Secangkir Kopi Manis

Aku mempertanyakan perkara jodoh pada angin.
Apakah nona yang rambutnya terkibas itu adalah jodohku sewaktu-waktu kelak?

Aku mempertanyakan perkara jodoh pada rintik hujan.
Mungkinkah wanita berpayung biru itu yang kelak menemani tidurku sepanjang malam?

Aku mempertanyakan  perkara jodoh pada detik waktu
Akankah ada jodohku diantara lalu lalang orang-orang di bandara ini?

Aku mendapati diriku berada di negara yang tak lebih besar dari kota Jakarta. Kabarnya disini kau akan hidup nyaman. Senyaman kau dalam asuhan seorang ibu, makan kau di suapin, mandi kau dibasuh dengan air hangat, dan tidur kau di nina bobokan. Di sini keteraturan di nomor satukan lewat fasilitas publik yang dibuatnya, dan kau tidak akan dibuat stress oleh kemacetan dan semeraut jalan. Ada di sini, aku tanpamu.  

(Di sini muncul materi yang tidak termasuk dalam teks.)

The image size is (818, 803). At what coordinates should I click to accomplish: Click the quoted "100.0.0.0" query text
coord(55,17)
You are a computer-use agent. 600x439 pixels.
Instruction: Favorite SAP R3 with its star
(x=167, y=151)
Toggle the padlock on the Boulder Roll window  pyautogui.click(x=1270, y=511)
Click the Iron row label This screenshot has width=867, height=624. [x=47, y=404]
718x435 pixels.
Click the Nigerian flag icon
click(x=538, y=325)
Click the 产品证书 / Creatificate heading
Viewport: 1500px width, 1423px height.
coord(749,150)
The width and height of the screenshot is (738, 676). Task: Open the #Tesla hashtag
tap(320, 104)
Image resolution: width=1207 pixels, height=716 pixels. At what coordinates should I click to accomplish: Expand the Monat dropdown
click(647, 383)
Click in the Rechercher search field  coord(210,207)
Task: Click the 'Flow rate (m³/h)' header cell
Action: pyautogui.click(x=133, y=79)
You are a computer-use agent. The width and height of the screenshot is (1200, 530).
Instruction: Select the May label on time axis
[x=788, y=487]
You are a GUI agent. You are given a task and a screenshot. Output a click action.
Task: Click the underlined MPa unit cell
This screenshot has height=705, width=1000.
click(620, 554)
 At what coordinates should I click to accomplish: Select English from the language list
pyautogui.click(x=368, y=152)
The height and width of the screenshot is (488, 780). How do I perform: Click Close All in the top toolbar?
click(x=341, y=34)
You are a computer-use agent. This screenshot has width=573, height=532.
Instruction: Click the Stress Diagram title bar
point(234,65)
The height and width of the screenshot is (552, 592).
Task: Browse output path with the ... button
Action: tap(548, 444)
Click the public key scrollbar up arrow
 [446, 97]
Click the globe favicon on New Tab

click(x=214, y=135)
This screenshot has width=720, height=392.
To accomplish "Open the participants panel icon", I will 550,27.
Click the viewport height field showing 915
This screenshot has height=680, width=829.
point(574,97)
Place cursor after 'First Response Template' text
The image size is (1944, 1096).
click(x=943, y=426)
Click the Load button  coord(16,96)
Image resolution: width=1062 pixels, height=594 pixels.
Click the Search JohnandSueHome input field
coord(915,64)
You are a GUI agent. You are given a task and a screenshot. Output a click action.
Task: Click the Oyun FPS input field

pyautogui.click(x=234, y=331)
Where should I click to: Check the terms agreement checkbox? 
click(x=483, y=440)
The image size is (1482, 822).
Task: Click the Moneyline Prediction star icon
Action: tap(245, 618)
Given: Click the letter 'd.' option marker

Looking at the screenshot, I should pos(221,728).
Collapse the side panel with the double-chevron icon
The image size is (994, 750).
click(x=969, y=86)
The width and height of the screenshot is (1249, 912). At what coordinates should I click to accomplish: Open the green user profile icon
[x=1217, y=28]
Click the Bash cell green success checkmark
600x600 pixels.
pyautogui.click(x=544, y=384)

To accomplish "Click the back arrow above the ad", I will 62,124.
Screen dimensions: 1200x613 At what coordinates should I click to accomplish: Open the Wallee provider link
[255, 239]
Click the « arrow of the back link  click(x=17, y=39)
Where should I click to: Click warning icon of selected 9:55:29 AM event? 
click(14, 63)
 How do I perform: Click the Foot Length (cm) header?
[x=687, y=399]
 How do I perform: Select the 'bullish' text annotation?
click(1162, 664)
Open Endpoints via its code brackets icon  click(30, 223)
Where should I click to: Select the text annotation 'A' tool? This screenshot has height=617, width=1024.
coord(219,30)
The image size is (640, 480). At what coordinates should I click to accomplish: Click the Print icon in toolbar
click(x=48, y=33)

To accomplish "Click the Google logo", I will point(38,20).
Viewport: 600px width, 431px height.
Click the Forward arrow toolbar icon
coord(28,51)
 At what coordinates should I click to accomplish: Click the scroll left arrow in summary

"Cobalah kau lihat dunia selain aku" katamu sebelum kau memisahkan diri dari kursi kayu dihadapaku. Kau pergi meninggalkan senyum manismu seperti biasanya, dan tinggalah cangkir kopi yang bibirnya tak berhasil menyetuh lipstik merahmu, menemaniku memikirkan apakah kita benar-benar terikat dalam cicin dijari manis ini. 

Apa kabarmu?

Dua musim berlalu. Obrolan pahit senja itu tidak membuatku menggantikan kopi pahit sebagai pilihan menu di tiap tempat yang aku kunjungi. Dimana pun keberadaanku, aku tidak menginginkan rasa lainnya. Kepahitan rasa yang terecap mengingatkan aku tentang kamu, dan hambar rasanya memutar waktu bersama kenangan kita. Apakah kau tidak pernah medengar bahwa kabarku tidak sekali pun berubah sedari kau ucapkan kalimat pisah diwaktu lalu.  


"Cobalah kau lihat dunia selain aku" Ku sampaikan kalimat ini pada perempuan yang ibu jodohkan pada ku. Kecantikan sikap dan anggunnya kesabaran yang dimilikinya tidak juga mampu membuatku jatuh hati. Aku menolak keberuntungan hidup, dan aku mengikat diri pada kesendirian jika tidak dengan kamu. Oh betapa keras kepalanya aku.

Keras kepala yang membatu. Mungkikah ini yang membuat kau enggan denganku dan dia yang masih setia bertahan dari perjodohan ini.

"Hati yang menetap pada satu pintu" Dia berjanji bersetia pada penantiannya. Tidak peduli aku denganmu atau aku dengan siapa selain dia. Dan "Cinta tidak mengenal balasan" ia mengakhiri percapakan yang terjadi saat aku mencurahkan rinduku padanya, tentangmu.

Aku tidak pernah mengukur kedalaman cintanya padaku, aku tak pernah tahu betapa dalamnya aku mencintaimu, dan aku pun tidak pernah bertanya apakah kau benar mencintaiku. Yang aku sadari bahwa cinta ini membawa diri pada kesetiaan menunggu, keihlasan mencintai, dan keberanian untu mencintai.

"Secangkir kopi manis" tersedu di senja cerah setelah berjuang melawan kemacetan jalan, Jakarta aku pulang. Tapi aku tidak kembali.